According to research released by Mastercard, Australia is well on the way to becoming a cashless society.
Galaxy research commissioned by MasterCard, found that the majority of Australians (58%) believe more cash will be removed from general use within the next five years. Two thirds of them are already carrying less cash, with more than half of us now carrying less than $50 in cash.
Some Australians would even be happy to see coins phased out sooner than paper (42%), marking them cumbersome and annoying to carry.
It begs the question though: how to buy that chocolate bar, coffee or lotto ticket if you don’t have any cash handy?
The research was not coincidental: with more and more internet-connected items appearing, or about to appear, on the market – fitness bands, jewellery, clothing, watches, car key fobs, kitchen fridges, as well as mobile phones – Mastercard is teaming up with a network of product suppliers to add payment functionality to items consumers are already using or wearing.
Mastercard’s Commerce for every Device program is set to change the way we shop and pay by providing a method that requires very little thinking and pre-planning. The bottom line here is that we don’t wake up in the morning and think about what we are going to pay for today. We wake up in the morning and think that we are in desperate need of coffee, we’re running low on milk and we must see the new Leonardo DiCaprio movie. For consumers, it’s not about the payment… it’s about the experience the payment makes possible. And that is exactly why MasterCard is on a mission to eliminate the boundaries between how we shop and how we pay.
Of course, those who are susceptible to impulse buying may need to exercise even more self-restraint than they currently do…

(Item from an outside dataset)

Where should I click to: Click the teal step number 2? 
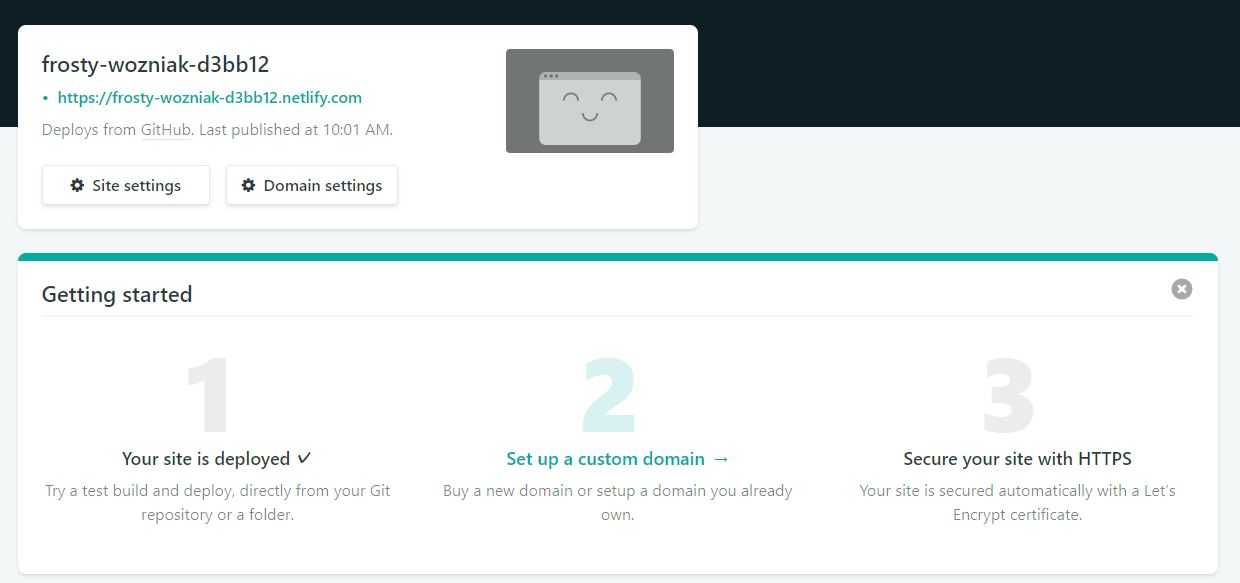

Mastercard proved at the recent Consumer Electronics Show in Las Vegas that virtually anything that’s internet-connected can be payment-enabled. Its new Commerce for every Device program is being rolled out in the USA this year and Australia will surely follow.According to Mastercard, the point of transforming connected devices into commerce devices is not for people to use every device they own to pay for things, but instead to give them the option to pay with the device(s) that best fits their personal lifestyle. For instance, a payment-enabled ring could be used to pay a taxi fare to a restaurant, Mum can forget fumbling around her handbag for her wallet and pay with her car key fob, your fridge can be used to order groceries, fitness trackers and smart watches can pay for anything without slowing down the healthy exercisers among us – the list is growing all the time.